AKP’li tepe yöneticisine göre, burada biraz durmak lazım. AKP’nin kapatılmasıyla birlikte başlayacak siyasal istikrarsızlık ortamında, ikinci aşama olarak ekonomik kriz çoktan kapıya dayanmış olacak.
Bir yandan parti kapatmanın
seçmen tabanında yaratabileceği tedirginlik, öte yandan ekonomik krizin faturası, bu iki olumsuzlukla AKP oylarını düşürmek, yani 22 Temmuz’da yapılamayanı bu kez yapmak ve AKP’nin en azından tek başına
iktidar olmasını engellemek...
Yönetici diyor ki:
“Pek de güç değil böyle bir senaryoyu uygulamak... Hele dışarısı, içerisi ekonomik bakımdan böyle kırılganken...”
Tekrarlamakta yarar var:
Oyun içinde oyunlarla,
demokrasi dışı zorlamalarla Türkiye iyi yerlere götürülemez.

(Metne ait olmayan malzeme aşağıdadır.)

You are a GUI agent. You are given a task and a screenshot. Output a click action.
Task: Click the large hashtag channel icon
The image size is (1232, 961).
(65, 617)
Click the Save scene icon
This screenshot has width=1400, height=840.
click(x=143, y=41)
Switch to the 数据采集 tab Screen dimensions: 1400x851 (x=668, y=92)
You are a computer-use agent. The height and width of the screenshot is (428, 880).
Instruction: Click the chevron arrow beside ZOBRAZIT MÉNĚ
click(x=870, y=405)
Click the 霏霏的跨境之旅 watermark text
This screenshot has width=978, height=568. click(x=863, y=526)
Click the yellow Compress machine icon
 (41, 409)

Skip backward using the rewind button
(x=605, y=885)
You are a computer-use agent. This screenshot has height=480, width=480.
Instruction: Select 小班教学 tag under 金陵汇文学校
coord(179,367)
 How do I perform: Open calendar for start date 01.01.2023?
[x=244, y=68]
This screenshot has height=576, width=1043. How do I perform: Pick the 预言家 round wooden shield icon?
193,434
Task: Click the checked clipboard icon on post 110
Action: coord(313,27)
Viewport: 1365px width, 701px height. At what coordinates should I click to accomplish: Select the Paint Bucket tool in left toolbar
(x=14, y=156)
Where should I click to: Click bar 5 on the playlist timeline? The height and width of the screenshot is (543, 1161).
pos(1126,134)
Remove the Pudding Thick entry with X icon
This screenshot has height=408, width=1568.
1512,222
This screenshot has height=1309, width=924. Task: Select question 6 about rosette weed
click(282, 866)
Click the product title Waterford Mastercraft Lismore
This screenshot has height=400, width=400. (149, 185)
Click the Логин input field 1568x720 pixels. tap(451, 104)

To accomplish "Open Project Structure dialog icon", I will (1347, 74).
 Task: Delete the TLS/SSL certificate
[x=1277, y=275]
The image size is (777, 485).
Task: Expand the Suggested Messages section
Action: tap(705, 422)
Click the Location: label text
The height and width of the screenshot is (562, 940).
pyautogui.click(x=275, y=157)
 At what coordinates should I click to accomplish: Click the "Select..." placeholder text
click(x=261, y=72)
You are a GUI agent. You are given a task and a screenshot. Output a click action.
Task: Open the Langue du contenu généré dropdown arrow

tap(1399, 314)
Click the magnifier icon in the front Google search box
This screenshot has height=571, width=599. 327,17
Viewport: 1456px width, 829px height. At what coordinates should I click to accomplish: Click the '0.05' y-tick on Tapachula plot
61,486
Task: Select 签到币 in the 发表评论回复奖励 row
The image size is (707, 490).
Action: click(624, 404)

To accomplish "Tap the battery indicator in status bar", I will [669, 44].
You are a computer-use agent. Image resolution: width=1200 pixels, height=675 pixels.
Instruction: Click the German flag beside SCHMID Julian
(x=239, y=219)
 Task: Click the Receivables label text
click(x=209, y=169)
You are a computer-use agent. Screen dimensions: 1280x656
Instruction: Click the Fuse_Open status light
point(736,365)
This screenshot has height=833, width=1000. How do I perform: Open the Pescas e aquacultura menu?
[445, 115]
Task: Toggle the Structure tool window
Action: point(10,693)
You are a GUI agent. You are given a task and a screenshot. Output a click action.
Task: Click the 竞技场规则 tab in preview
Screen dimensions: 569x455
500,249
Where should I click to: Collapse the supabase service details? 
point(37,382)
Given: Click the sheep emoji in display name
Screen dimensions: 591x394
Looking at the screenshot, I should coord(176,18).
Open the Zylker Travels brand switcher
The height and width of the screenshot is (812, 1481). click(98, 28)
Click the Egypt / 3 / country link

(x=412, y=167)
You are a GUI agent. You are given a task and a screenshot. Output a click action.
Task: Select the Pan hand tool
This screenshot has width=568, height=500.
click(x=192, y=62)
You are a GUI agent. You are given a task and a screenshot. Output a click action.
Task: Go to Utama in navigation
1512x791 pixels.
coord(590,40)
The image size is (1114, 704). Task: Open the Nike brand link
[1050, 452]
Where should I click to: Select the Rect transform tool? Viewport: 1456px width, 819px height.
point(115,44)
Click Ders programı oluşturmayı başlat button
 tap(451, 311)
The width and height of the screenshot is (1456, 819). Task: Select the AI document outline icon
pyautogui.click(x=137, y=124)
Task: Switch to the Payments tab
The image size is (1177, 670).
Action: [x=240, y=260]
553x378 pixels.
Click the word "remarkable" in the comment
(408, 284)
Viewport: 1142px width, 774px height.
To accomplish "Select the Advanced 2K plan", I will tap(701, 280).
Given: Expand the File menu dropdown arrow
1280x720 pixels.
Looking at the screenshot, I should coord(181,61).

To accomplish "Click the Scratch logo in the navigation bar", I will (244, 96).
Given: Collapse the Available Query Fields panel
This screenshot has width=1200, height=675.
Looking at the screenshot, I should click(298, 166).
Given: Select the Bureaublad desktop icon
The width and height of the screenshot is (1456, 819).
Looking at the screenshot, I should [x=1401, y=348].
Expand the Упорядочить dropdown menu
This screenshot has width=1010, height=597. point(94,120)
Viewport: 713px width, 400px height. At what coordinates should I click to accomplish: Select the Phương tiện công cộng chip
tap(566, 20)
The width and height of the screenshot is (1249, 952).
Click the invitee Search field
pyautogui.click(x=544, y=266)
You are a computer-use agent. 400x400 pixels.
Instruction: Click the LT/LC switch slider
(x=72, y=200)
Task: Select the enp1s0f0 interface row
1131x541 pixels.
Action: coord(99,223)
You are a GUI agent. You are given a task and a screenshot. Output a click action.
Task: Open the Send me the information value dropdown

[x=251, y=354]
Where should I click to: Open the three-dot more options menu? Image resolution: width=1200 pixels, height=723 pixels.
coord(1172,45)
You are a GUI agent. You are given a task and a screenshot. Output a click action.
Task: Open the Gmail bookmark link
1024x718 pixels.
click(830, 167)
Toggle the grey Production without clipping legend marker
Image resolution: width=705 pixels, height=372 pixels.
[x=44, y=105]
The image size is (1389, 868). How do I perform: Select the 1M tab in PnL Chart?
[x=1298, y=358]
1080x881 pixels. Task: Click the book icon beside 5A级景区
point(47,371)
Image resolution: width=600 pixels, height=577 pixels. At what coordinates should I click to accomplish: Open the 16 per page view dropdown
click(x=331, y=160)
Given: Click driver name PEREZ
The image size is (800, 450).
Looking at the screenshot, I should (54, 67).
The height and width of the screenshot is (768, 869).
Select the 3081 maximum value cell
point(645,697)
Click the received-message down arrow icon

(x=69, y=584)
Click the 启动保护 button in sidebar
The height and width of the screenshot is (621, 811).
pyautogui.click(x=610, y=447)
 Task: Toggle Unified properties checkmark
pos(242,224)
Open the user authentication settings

AKP ne yapacak bu süreçte?
Erdoğan başının koparılmasına, AKP gövdesinin teslim alınmasına rıza gösterecek mi?
Sanmıyorum.
Kavga verilecek ama nasıl? Bu açıdan hâlâ kafa karışıklığı ve belirsizlikler ağır basıyor. Türkiye’yi sıkı bir siyasal mücadelenin beklediği söylenebilir. Ve bu mücadele demokrasi oyununun kurallarına ne kadar uygun olursa, Türkiye o kadar kazanır.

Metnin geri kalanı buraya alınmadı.